#### YOUR TASK
Rewrite the material below with every "Task" changed to "Step" and nothing else altered. Leave the pictures out of your answer.

#### TASK MATERIAL

┌────────

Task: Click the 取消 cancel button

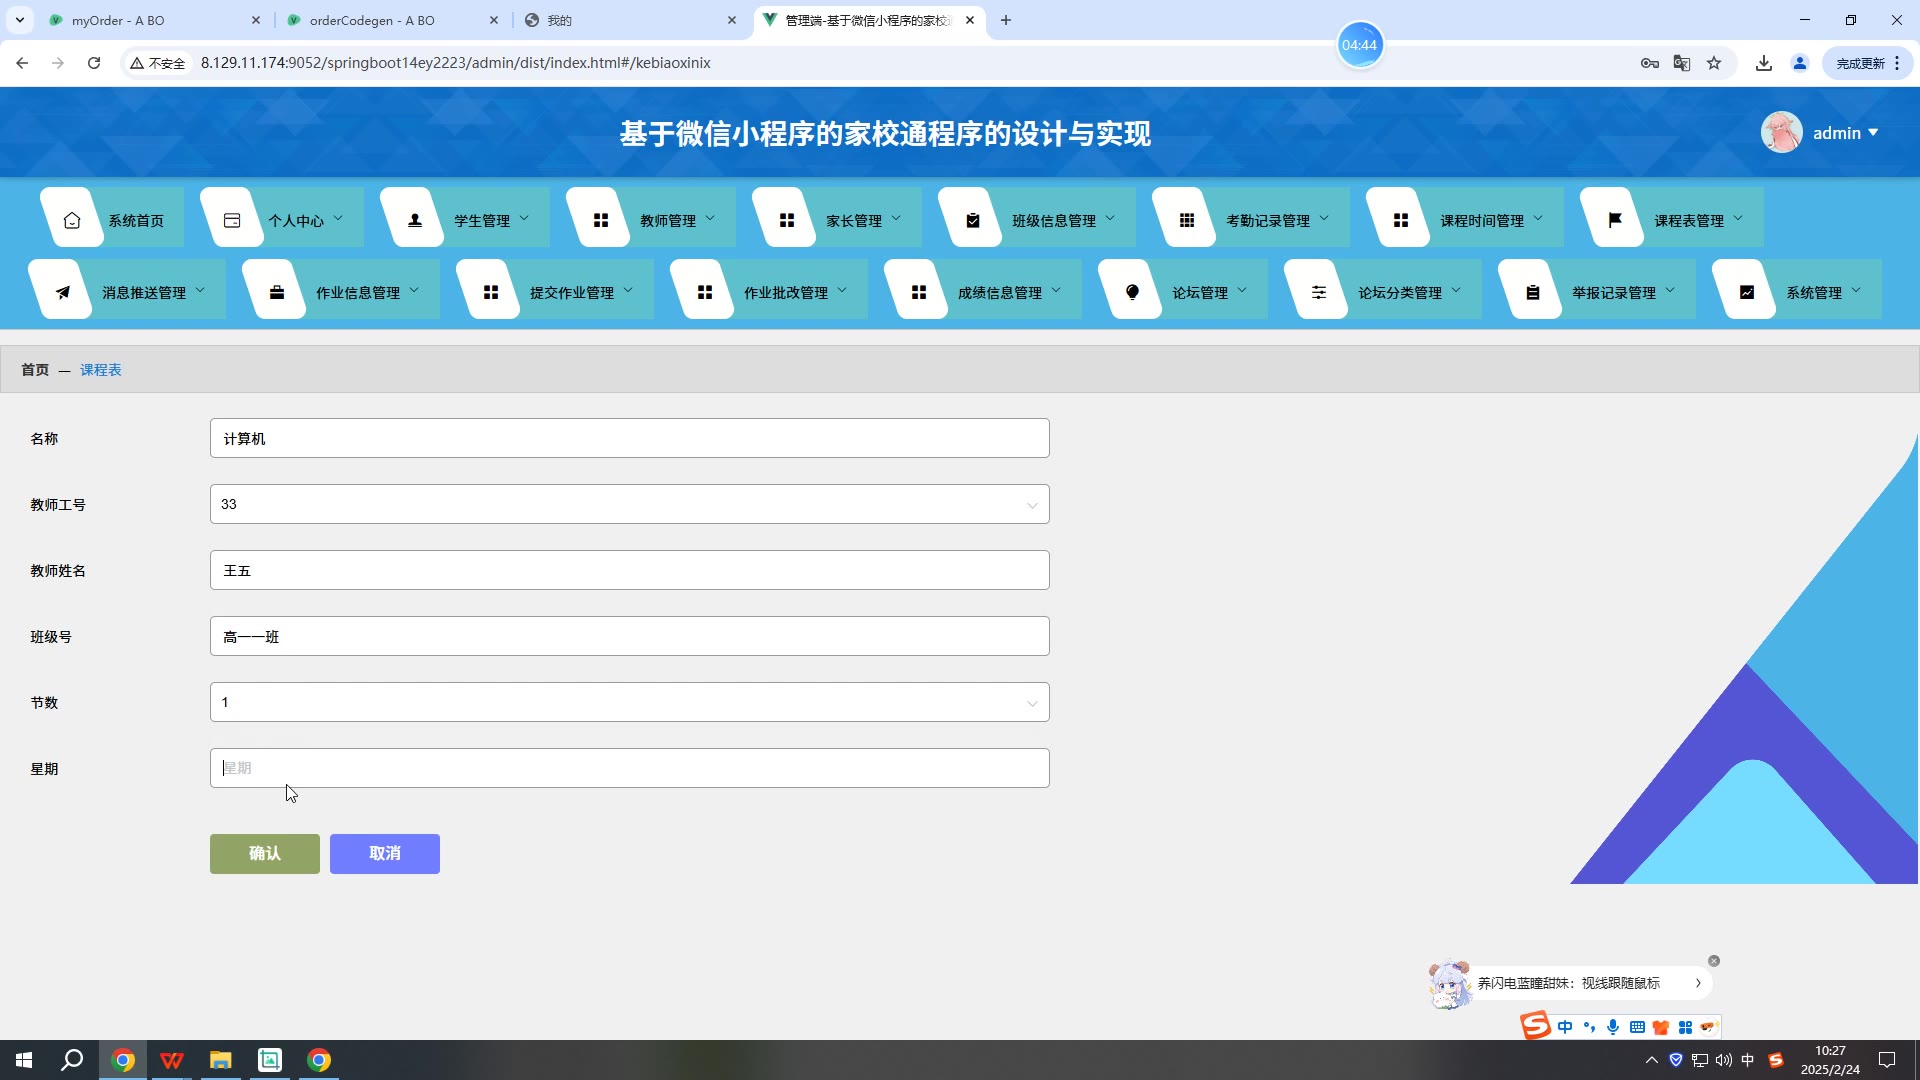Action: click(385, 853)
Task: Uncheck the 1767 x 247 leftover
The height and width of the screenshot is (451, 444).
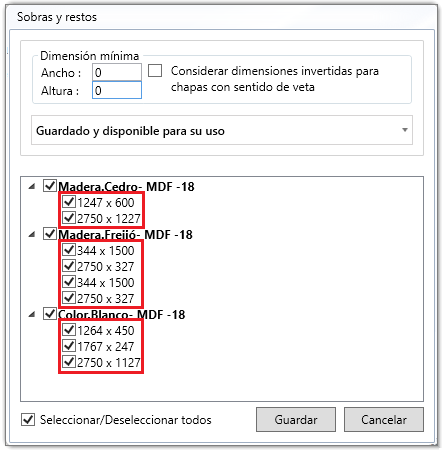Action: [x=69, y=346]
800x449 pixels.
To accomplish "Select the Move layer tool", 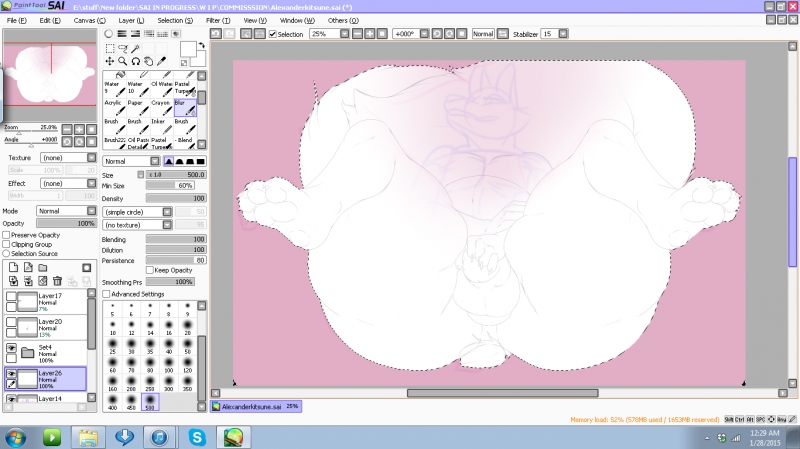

└────────

#### OUTPUT BELOW
Step: Click the 取消 cancel button

Action: click(385, 853)
Step: Uncheck the 1767 x 247 leftover
The height and width of the screenshot is (451, 444).
Action: [x=69, y=346]
800x449 pixels.
To accomplish "Select the Move layer tool", 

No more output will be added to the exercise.